The Low-Hanging AI Fruit You Can Pluck With RPA And Other Relevant Technologies
Every time we go out to our mailboxes, we go through a familiar exercise. We classify the mail into a few buckets. Junk goes into the “junk” bucket, bills go into the “sad” bucket, greeting cards go into the “happy” bucket — and so on. We then extract the relevant information from the appropriate mail pieces and act on them. Junk goes to the trash, the “total due” amount and “due date” are extracted from the bills, the words “happy birthday” and “from X relative/friend” are extracted from greeting cards — and so on.
Just like us, most businesses go through this same exercise, just with different scenarios and at much higher volumes. Customers communicate with businesses using physical (mail and phone) methods and digital (email, chat, and social media) channels. Customer service representatives and customer-facing staff members classify all the information they receive from customers based on rules and subjective judgment. The information is then routed to the appropriate group within the organization for further action.
There are many solutions that can aid this process, including the following:
1. Robotic Process Automation
Robotic process automation (RPA) is great at doing rules-based, front-facing tasks like receiving emails, extracting information from those emails and routing the emails internally as determined by certain rules. However, if emails are not structured (with free-floating paragraphs, attached documents, etc.), then additional layers of natural language processing (NLP) and machine learning technology may be required to classify and extract information from the unstructured sources. Although this sounds simple enough, in reality, it requires the machine learning models to be trained on different types of unstructured content. For example, if an incoming email is set up to monitor customer complaints, then the machine learning model has to be trained and fine-tuned with a large amount of data made up of saved complaints from past months and years to be able to classify them. The good news is that as the machine learning technology evolves, many firms already have developed “pre-trained” models that can solve many of these problems right out of the box.
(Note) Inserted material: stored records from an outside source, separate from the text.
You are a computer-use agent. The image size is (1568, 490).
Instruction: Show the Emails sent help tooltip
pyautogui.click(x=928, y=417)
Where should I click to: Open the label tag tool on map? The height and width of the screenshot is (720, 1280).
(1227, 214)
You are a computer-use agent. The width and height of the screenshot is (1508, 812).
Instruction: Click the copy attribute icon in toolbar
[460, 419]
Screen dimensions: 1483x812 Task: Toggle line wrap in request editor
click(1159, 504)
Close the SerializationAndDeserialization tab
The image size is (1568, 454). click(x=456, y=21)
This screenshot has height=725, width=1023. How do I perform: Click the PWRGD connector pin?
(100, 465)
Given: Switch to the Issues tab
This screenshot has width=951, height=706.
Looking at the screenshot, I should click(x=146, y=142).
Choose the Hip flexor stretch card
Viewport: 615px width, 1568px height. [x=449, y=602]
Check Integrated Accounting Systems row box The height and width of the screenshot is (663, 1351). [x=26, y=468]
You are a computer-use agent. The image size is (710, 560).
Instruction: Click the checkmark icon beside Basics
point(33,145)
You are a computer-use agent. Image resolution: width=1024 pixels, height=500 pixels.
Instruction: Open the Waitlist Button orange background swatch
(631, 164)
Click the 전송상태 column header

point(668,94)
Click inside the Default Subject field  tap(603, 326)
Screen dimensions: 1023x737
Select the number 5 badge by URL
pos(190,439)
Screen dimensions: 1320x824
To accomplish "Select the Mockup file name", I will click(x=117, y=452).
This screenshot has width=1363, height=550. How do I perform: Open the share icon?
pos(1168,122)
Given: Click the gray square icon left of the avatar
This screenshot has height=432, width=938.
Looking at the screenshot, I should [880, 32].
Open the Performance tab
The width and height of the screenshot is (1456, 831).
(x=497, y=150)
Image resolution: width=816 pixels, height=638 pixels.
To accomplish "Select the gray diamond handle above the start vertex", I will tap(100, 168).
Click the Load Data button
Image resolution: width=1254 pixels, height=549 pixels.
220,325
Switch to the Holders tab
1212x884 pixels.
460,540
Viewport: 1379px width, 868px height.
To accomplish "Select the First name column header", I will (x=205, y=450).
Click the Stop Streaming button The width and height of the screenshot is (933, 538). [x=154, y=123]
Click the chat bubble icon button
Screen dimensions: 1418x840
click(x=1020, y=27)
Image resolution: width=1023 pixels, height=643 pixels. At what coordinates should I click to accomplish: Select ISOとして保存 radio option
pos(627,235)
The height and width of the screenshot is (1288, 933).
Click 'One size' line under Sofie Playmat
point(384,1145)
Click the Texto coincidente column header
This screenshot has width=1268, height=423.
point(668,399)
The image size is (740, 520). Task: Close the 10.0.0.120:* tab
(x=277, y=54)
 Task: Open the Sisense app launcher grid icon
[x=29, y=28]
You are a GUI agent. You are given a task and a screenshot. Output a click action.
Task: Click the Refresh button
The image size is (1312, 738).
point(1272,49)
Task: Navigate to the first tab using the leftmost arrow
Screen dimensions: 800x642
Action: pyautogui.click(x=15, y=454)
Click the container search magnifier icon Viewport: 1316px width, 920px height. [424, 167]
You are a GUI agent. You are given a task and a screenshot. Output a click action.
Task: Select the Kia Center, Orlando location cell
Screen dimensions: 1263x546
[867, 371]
Let’s look back at my first example. My imaginary robot can fetch me the mail from my mailbox, or my RPA robot can fetch my emails from various email accounts and then hand those off to its machine learning buddy robot. The machine learning (ML) robot will sort through the mail (physical or digital), classify it according to the pre-defined buckets and extract the pertinent information that I need. My RPA bot can then continue on and log into my bank’s website to pay the “total amount due” to my utility company and then mark the case as closed or complete. I may decide to keep myself in the loop initially to make sure my robot does not go rogue, but then as I start to trust my robot, my daily mundane process could be fully automated without manual assistance.
2. Traditional Application Development And OCR/IVR
The same problem can be solved by using traditional application development with various combinations of optical character recognition (OCR) and interactive voice response (IVR) tools for scanning documents and routing customer requests. These custom applications can be integrated with all front-facing customer channels and can classify information based on whether it is structured or unstructured. Structured information can be handled by rules-based logic, but unstructured information must be classified and extracted using the machine learning algorithms — preferably pre-trained algorithms specifically trained on specific customer service functions.
3. Pre-Packaged Software With Built-In Machine Learning Capabilities
Many firms either have their own homegrown customer relationship and customer experience systems, they invest in vendor-based systems — or they use a combination of both. Many of these vendors are increasingly building machine learning capabilities into their workflows to handle unstructured customer information. The vendor-based approach could be more attractive for some businesses, especially if a vendor addresses a specific industry segment and has built-in functionalities and workflows for that need.
Whether you decide to use an ad-hoc RPA and machine learning approach on top of your existing application stack or an integrated vendor-based solution approach will depend on your time-to-market constraints and overall maintenance and support costs. Either way, if you understand how to implement RPA and artificial intelligence creatively, the problems these technologies can solve are endless.